Archivists must create, manage and use preservation metadata in order to administer and maintain access to authentic digital archives, their context and provenance over the long-term. The mechanisms needed to realise these concepts must change in the digital environment, where archives are both technology dependent, interdependent and easily mutable. Paradigm assumes that a repository with a remit to preserve personal digital archives for historical research means to preserve the integrity of the Intellectual Entities in the digital archive and their inter-relationships, not simply an arbitrary collection of digital files and folders placed at the repository.

Intellectual Entities are the conceptual items that will be described by archivists and accessed by researchers. An example of an Intellectual Entity is 'the personal website of politician X, 26 January 2007'. This website consists of a precisely arranged series of interrelated files and folders, which together produce a Representation of the website. It would be possible to preserve the files that compose the website without preserving their relationships, but doing so would make it near impossible to recreate a Representation of the Intellectual Entity (the website) for researcher access. To preserve meaningful access to digital archives, we must therefore do more than preserve files.
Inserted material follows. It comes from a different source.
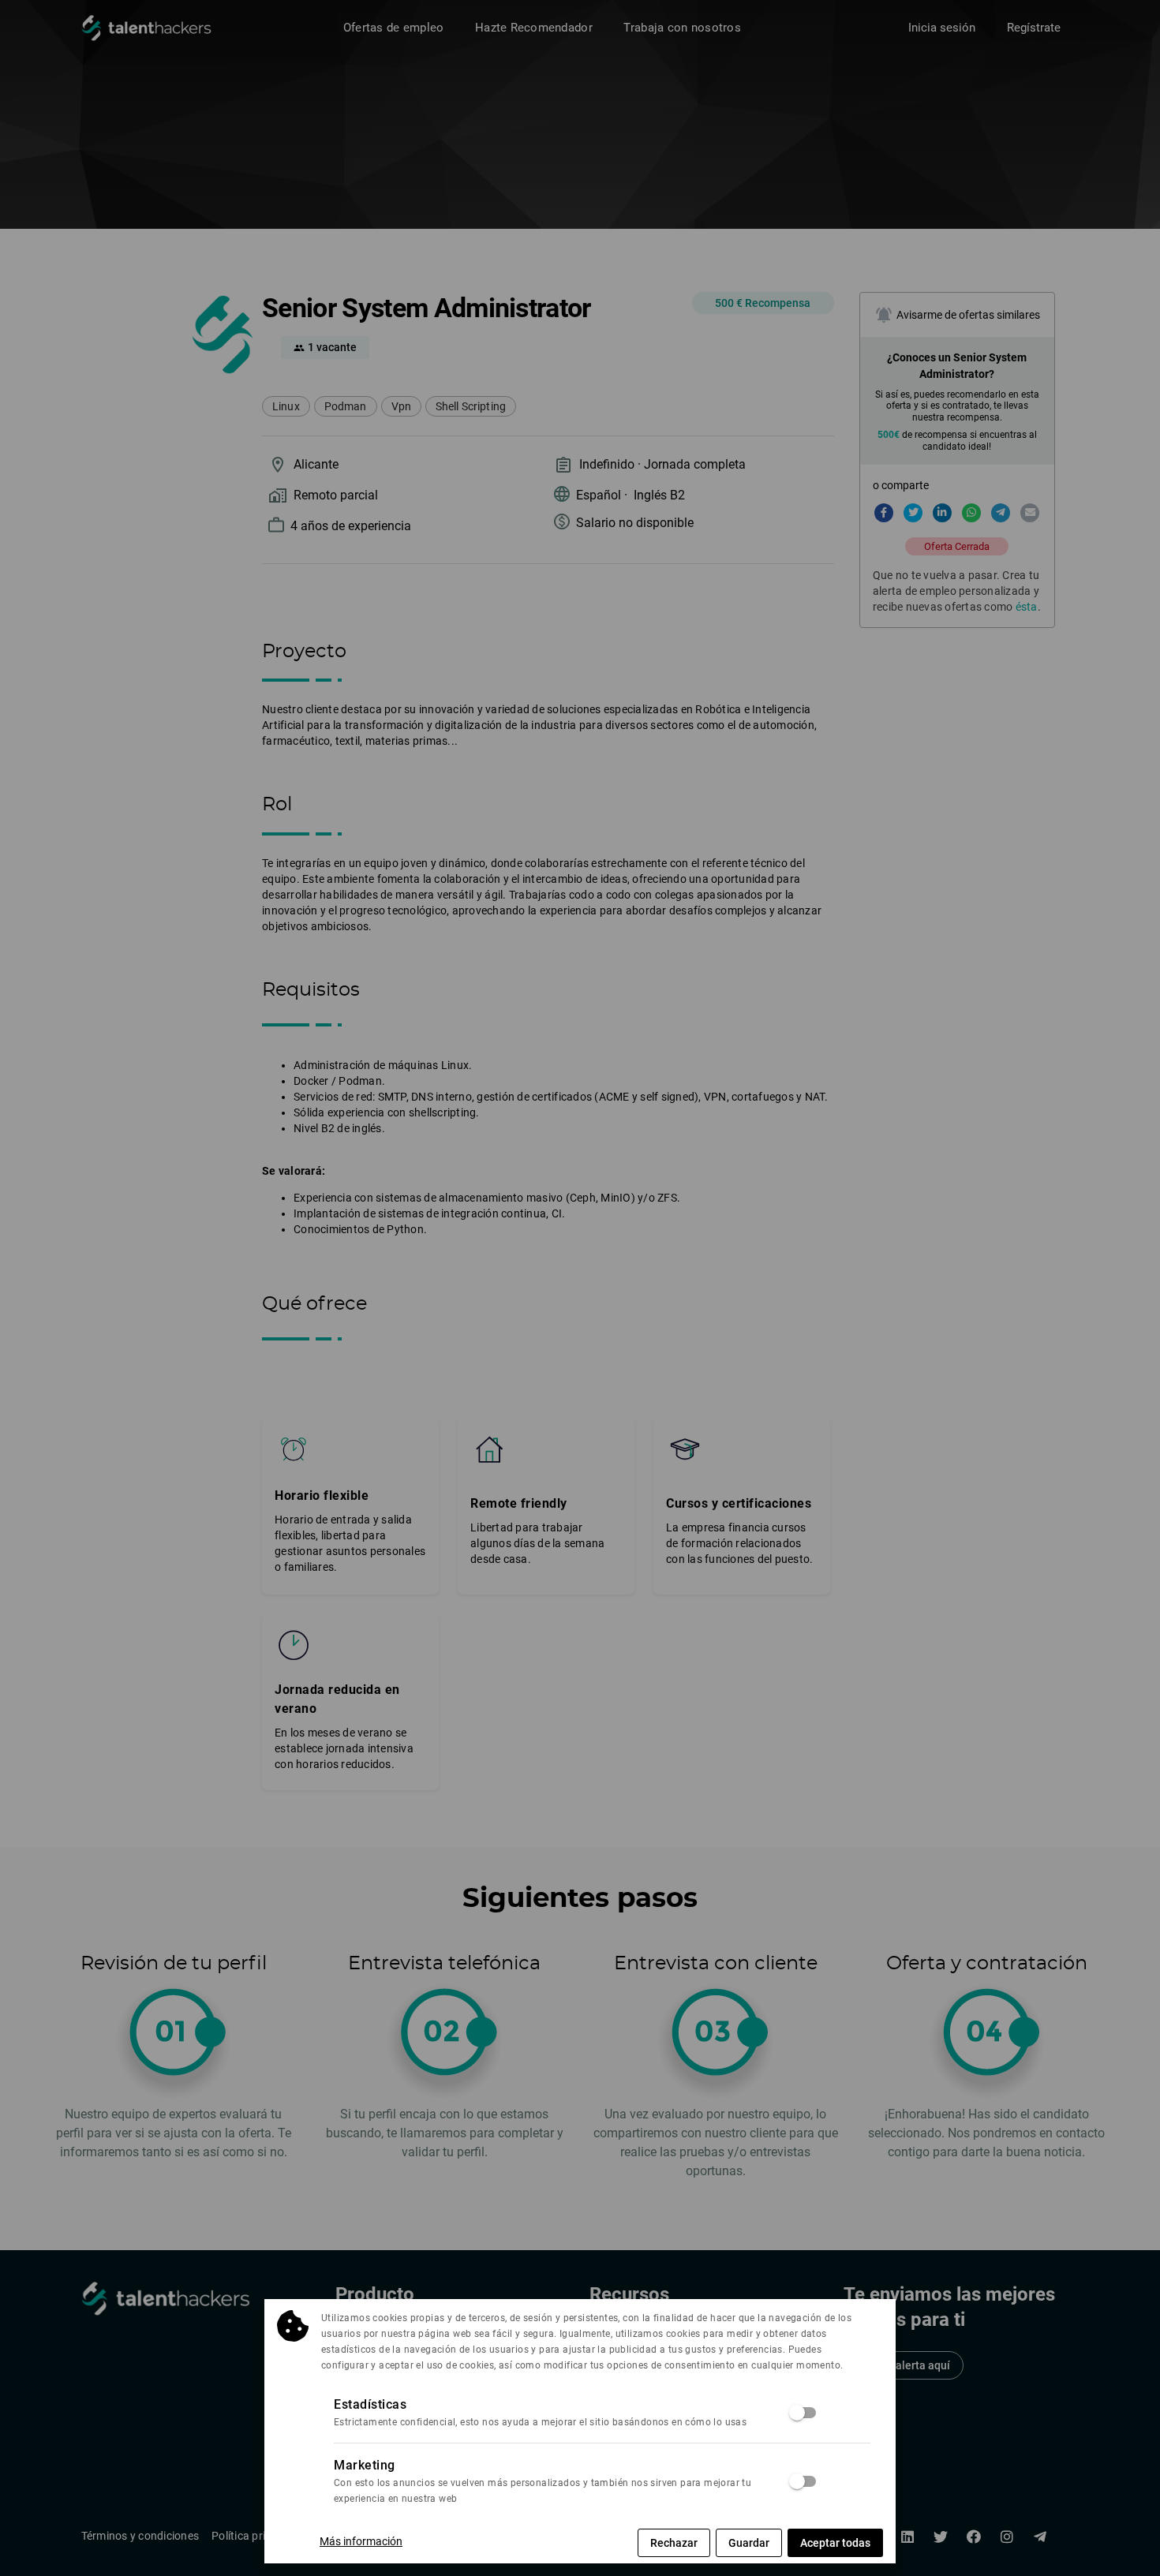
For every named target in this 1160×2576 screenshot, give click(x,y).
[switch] (803, 2412)
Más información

In the digital environment, Intellectual Entities may acquire several Representations over time as a result of preservation actions: if a file format migration is adopted as a preservation strategy, then each time a File belonging to a Representation is migrated, a new Representation of the Intellectual Entity to which it belonged is created (see Adding persistent identifiers: when to identify? and Migration).

This illustration shows the relationships between an Intellectual Entity, its Representations and the Files that belong to those Representations:

Figure 9: Intellectual Entity, Representations and Files

It is an authentic Representation of the personal website (Intellectual Entity) and its relationship to other Intellectual Entities in the personal archive that the repository wishes to preserve. In order to preserve the personal website, its constituent files must be preserved and metadata about their structure must be created and stored at the Representation level. If one or more of the group of files that constitutes the original Representation must be format-shifted in order to preserve access to the Intellectual Entity, then a new Representation of the same Intellectual Entity is created. In this example, the repository does not support the DJVU image format and has elected to migrate this File to JPEG2000 format, thus creating a new Representation of the personal website. In this way, the ability to reconstruct the Intellectual Entity (and the relationships between the original and subsequent Representations of the Intellectual Entity) is maintained as technology changes. The relationship between the personal website and the other Intellectual Entities in the personal archive is not illustrated here, but must be captured in a METS structure map detailing the intellectual arrangement of the archive and held with metadata applicable to the collection level.

This model of Intellectual Entities, Representations and Files derives from the PREMIS Data Dictionary for Preservation Metadata 1.0, which will be described in more detail below.